Na década de 1970 o parque cresceu em popularidade, acolhendo uma média de 6,5 mil visitantes por ano. Mas sofreu terrivelmente com as décadas de conflitos que se seguiram.
Os assassinatos de gorilas em 2007 foram o estopim para um ponto de inflexão. Um novo diretor do parque foi nomeado e a boa fase parecia ter voltado. O número de turistas aumentou, chegando novamente à casa dos milhares.
Mas, em 2012, um novo movimento rebelde, o M23, se deslocou para perto de Virunga e o parque acabou fechado para visitantes. Ao mesmo tempo, havia ameaça de exploração de petróleo por parte de uma empresa britânica.
Estes tempos turbulentos foram documentados no filme Virunga, dirigido por Orlando von Einsiedel e que tem Leonardo di Caprio como produtor executivo. O filme estreou mundialmente no Netflix na sexta-feira.
Gorilas estão no centro de disputas sobre o parque, que involvem a extração de petróleo (Foto: Orlando von Einsiedel)
Em determinado momento do documentário, enquanto a insurgência do M23 ameaça a sede do parque, Bauma consola uma jovem gorila assustada. “Estamos muito preocupados com a guerra, estamos ouvindo tantas bombas, muitas, muitas bombas”, diz ele, acariciando o pelo da gorila.
Em certo ponto, a milícia M23 chegou tão perto que todos na área foram obrigados a deixar o local – exceto os guardas, armados com rifles.
“Eu me senti na obrigação de ficar com os gorilas”, diz Bauma. “Você tem que justificar por que está neste mundo. Os gorilas justificam a razão de eu estar aqui, se é para morrer, vou morrer pelos gorilas.”
A milícia não chegou a invadir o local. Bauma diz que não poderia ter entrado em conflito com os rebeldes, porque “não temos os meios para combatê-los”.

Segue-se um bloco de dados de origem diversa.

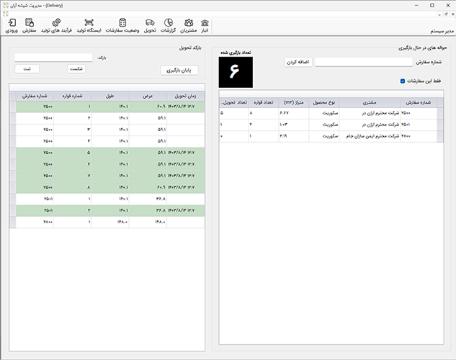Image resolution: width=456 pixels, height=360 pixels.
Task: Open the مشتریان (customers) section
Action: pos(189,26)
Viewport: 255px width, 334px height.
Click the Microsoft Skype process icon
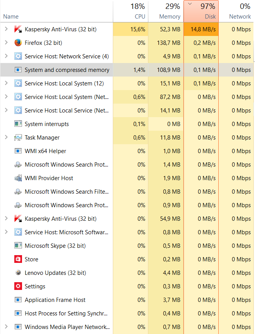point(18,245)

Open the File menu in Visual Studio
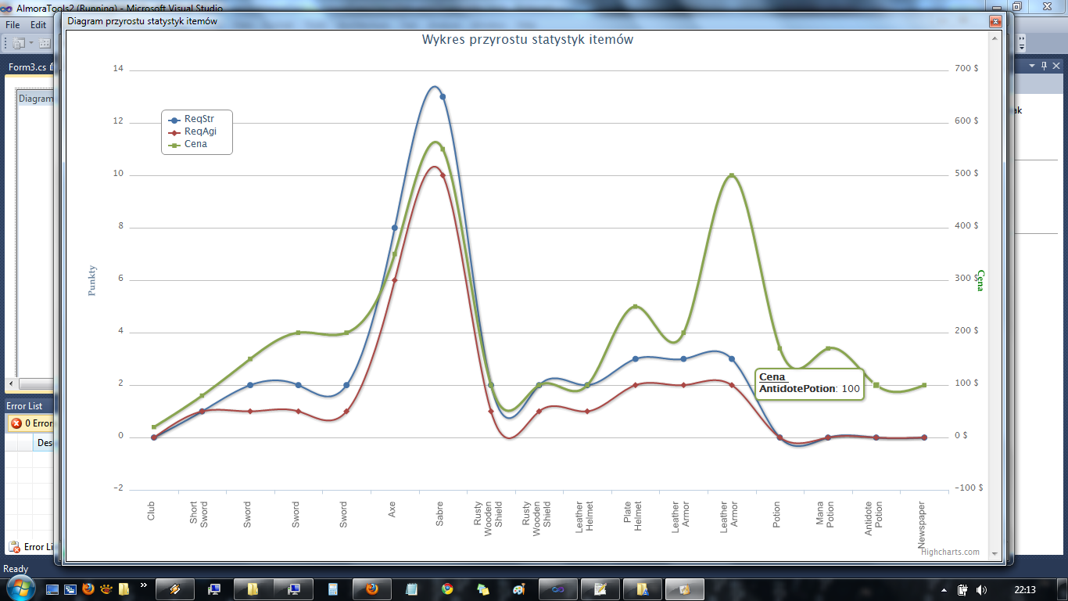point(13,25)
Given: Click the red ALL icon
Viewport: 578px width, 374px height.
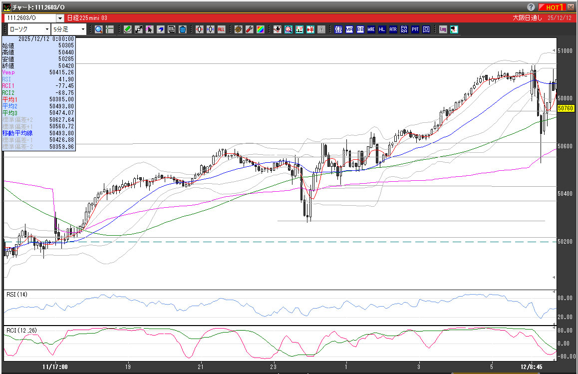Looking at the screenshot, I should point(221,29).
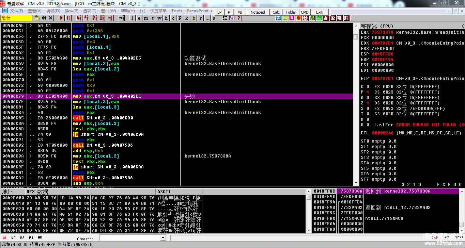This screenshot has height=248, width=465.
Task: Open the BreakPoint-> menu
Action: [200, 11]
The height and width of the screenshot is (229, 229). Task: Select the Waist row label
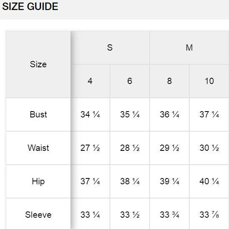click(38, 148)
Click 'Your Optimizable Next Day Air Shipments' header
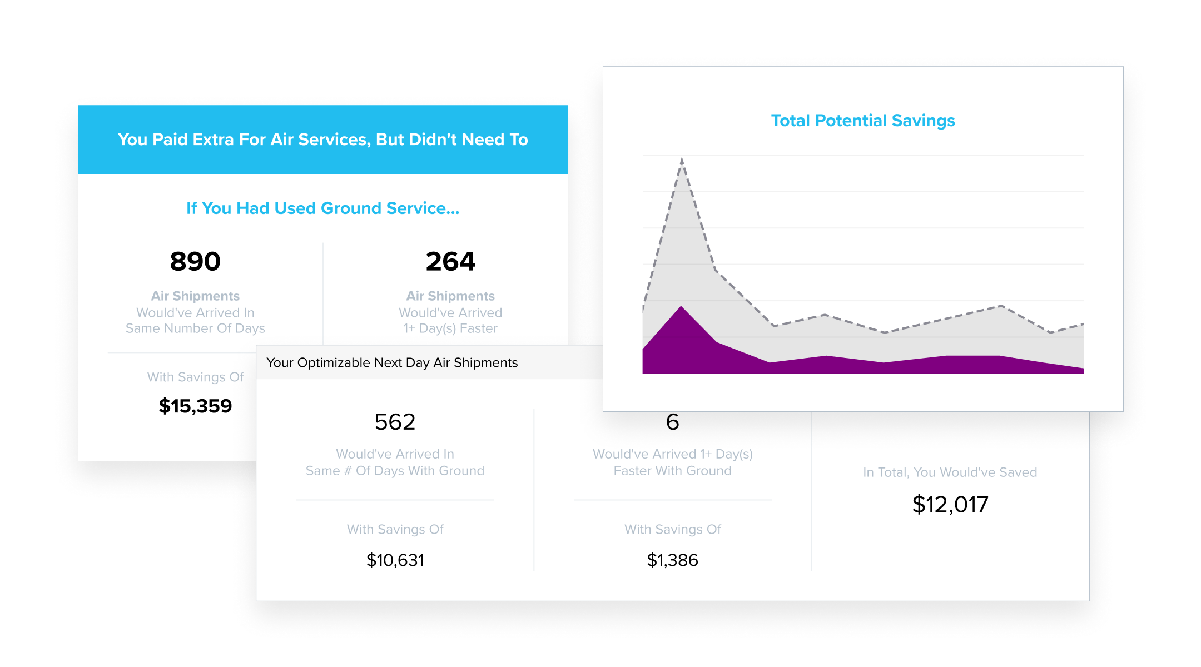This screenshot has height=667, width=1201. tap(392, 363)
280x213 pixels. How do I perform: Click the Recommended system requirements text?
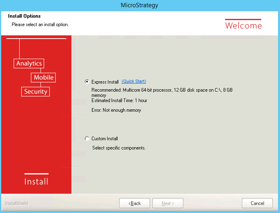pos(162,90)
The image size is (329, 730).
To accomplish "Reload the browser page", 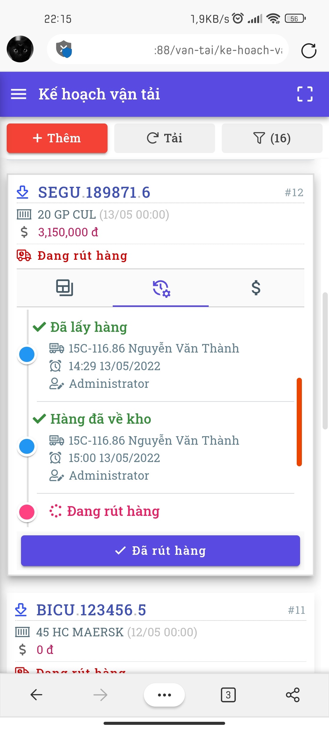I will click(309, 50).
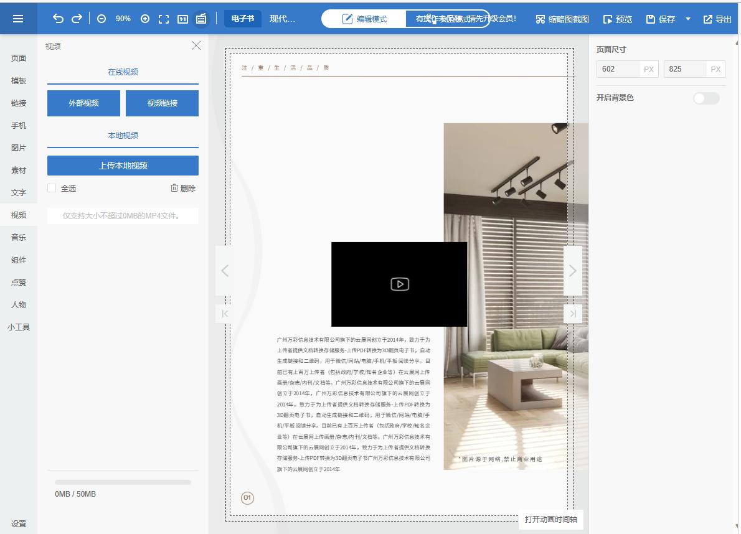Open 预览 to preview the e-book

(x=617, y=19)
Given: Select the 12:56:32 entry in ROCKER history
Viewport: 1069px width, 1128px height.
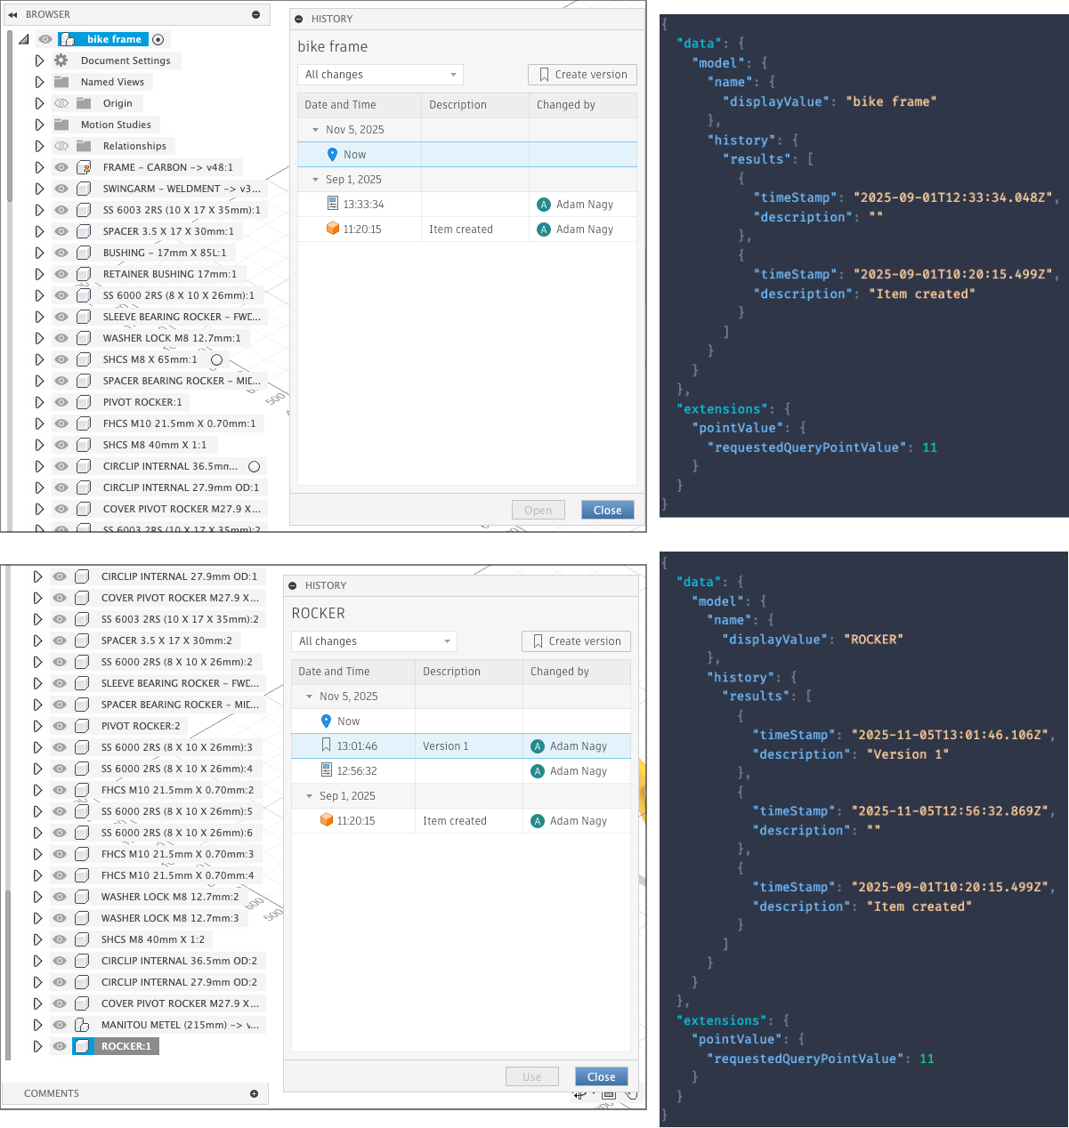Looking at the screenshot, I should [x=357, y=771].
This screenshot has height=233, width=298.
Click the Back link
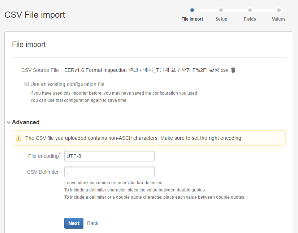92,223
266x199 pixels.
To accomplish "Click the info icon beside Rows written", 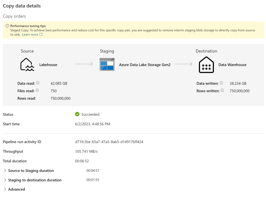I will pos(222,91).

“Não somos políticos, somos pessoas que tentam preservar a natureza, e a natureza é de todos, de todos os congoleses e pessoas no mundo. As coisas correram bastante bem. Enquanto estiveram aqui, eles não causaram danos maiores, porque escolhemos essa abordagem pacífica.”
Longo prazo
Em outubro de 2013, o Exército congolês recapturou Rumangabo dos rebeldes do M23. Em um acordo assinado com a WWF, a empresa Soco, do Reino Unido, se comprometeu a acabar com operações de exploração de petróleo em Virunga.
Mas, para que o parque permaneça seguro a longo prazo, a Unesco pediu que o governo congolês abandone todos os planos de extração de petróleo na área.
A reserva tem outros inimigos. Em abril, o seu diretor, Emmanuel de Merode, foi baleado e ferido em uma emboscada.
Bauma diz que é difícil decidir o que fazer com os órfãos no longo prazo. “Nosso objetivo sempre foi liberá-los para a vida selvagem”, afirma. No entanto, os esforços dos guardas para permitir que os gorilas cresçam fortes podem ter saído pela culatra.
“Como os alimentamos principalmente com alimentos que compramos no mercado – fruta, cenoura, maçã – e não são realmente alimentos que eles podem encontrar na natureza, e eles dormem dentro de casa, poderemos ter problemas ao liberá-los.”
Por enquanto, a decisão é que os órfãos permaneçam em seu orfanato. Isto significa que Bauma passará três semanas em Virunga, com sua família gorila, e uma semana em casa, com sua família humana.
E os humanos, têm ciúme?
“Minha família humana entende que o meu trabalho com os gorilas é importante”, diz ele.
“Eu não diria que eu amo os gorilas mais do que a minha família humana, mas vou tentar encontrar um equilíbrio. Eles são muito importantes para mim. Dou uma parte do meu amor à minha família gorila e outra parte à minha família humana”.